What this task involves: Print the entries below in their entirety, exactly as they are written.

Recorded information:
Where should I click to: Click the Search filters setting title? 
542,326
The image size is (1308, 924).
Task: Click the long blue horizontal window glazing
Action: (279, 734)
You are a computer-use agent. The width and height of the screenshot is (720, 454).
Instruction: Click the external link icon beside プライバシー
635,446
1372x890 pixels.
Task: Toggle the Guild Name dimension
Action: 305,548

Task solution:
Where should I click to: Click the Search filters setting title? 
542,326
The image size is (1308, 924).
Task: Click the long blue horizontal window glazing
Action: (279, 734)
You are a computer-use agent. The width and height of the screenshot is (720, 454).
Instruction: Click the external link icon beside プライバシー
635,446
1372x890 pixels.
Task: Toggle the Guild Name dimension
Action: 305,548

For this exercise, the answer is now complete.